Starpharma (ASX:SPL) says the US FDA has completed its filing review of the VivaGel BV New Drug Application (NDA).
"Confirmation by the FDA that the NDA has been accepted for filing is a significant regulatory milestone for Starpharma," said the company.
"This achievement reflects the completeness of the VivaGel BV data package and is expected to positively impact on licensing for the North American region, which is in the advanced stages of negotiation."

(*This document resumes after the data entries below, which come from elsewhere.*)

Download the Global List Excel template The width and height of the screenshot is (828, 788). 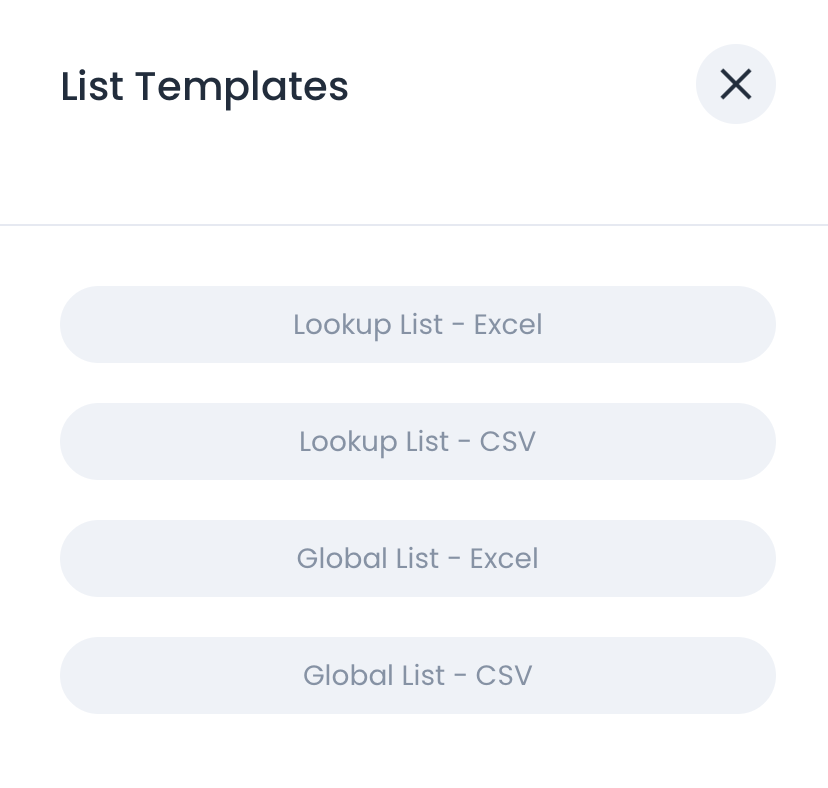pos(417,558)
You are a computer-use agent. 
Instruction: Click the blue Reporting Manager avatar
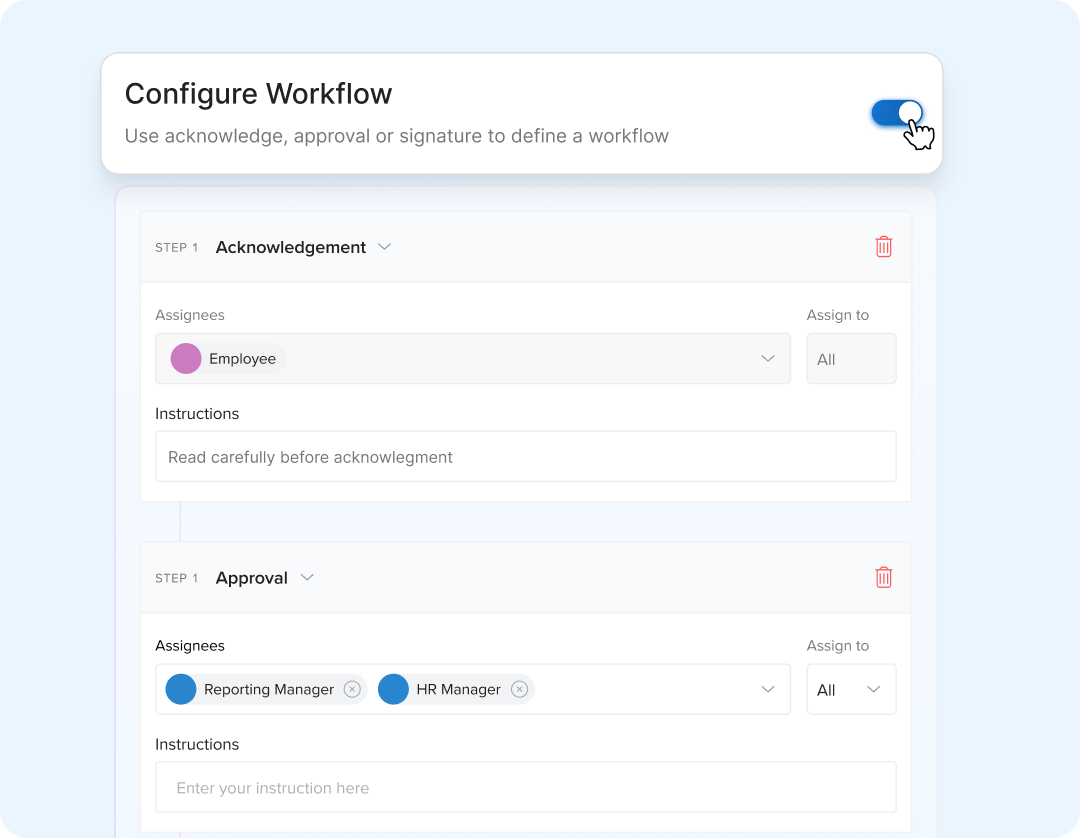pyautogui.click(x=181, y=689)
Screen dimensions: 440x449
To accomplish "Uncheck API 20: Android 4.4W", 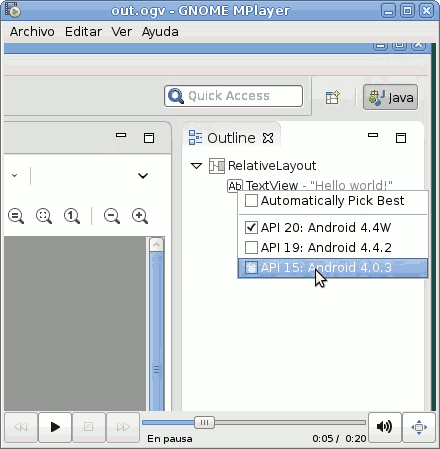I will click(x=251, y=227).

The company said the FDA had confirmed the VivaGel BV NDA will be the subject of a priority review. This has a target review period of approximately 6 months from acceptance.
Dr Jackie Fairley, Starpharma CEO, said: “We are extremely pleased to have achieved FDA’s acceptance and confirmation that the substantive review is now in progress. This is an important achievement for Starpharma and creates significant commercial value. It’s timely from a licensing perspective as this milestone will positively impact the advanced negotiations currently underway for the North American region – and we look forward to making an announcement shortly.”
VivaGel BV was granted QIDP and Fast Track status by the FDA.
Fast Track status has accelerated the regulatory process for VivaGel BV and is intended to provide early market access for products that meet an unmet medical need.
QIDP designation was created by the Generating Antibiotic Incentives Now (GAIN) Act and provides incentives for the development of new antimicrobial products. These incentives include priority regulatory review and an additional five years’ of market exclusivity.